- Zaboli Mahalleh-ye Sofla
- Coordinates: 36°52′08″N 54°09′24″E﻿ / ﻿36.86889°N 54.15667°E
- Country: Iran
- Province: Golestan
- County: Torkaman
- District: Si Joval
- Rural District: Qarah Su-ye Sharqi

Population (2016)
- • Total: 304
- Time zone: UTC+3:30 (IRST)

= Zaboli Mahalleh-ye Sofla =

Village in Golestan province, Iran

Zaboli Mahalleh-ye Sofla (زابلي محله سفلي) (Note: Also romanized as Zābolī Maḩalleh-ye Soflá; also known as Zābol Maḩalleh-ye Pā’īn and Zābolī Maḩalleh-ye Pā’īn) is a village in Qarah Su-ye Sharqi Rural District of Si Joval District in Torkaman County, Golestan province, Iran.

==Demographics==
===Population===
At the time of the 2006 National Census, the village's population was 354 in 84 households, when it was in Jafarbay-ye Jonubi Rural District of the Central District.
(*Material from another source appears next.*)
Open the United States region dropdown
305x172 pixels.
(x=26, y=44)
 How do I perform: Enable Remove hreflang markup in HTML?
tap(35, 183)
The following census in 2011 counted 308 people in 82 households, by which time the village had been separated from the rural district in the formation of Si Joval District. Zaboli Mahalleh-ye Sofla was transferred to Qarah Su-ye Sharqi Rural District created in the new district. The 2016 census measured the population of the village as 304 people in 91 households.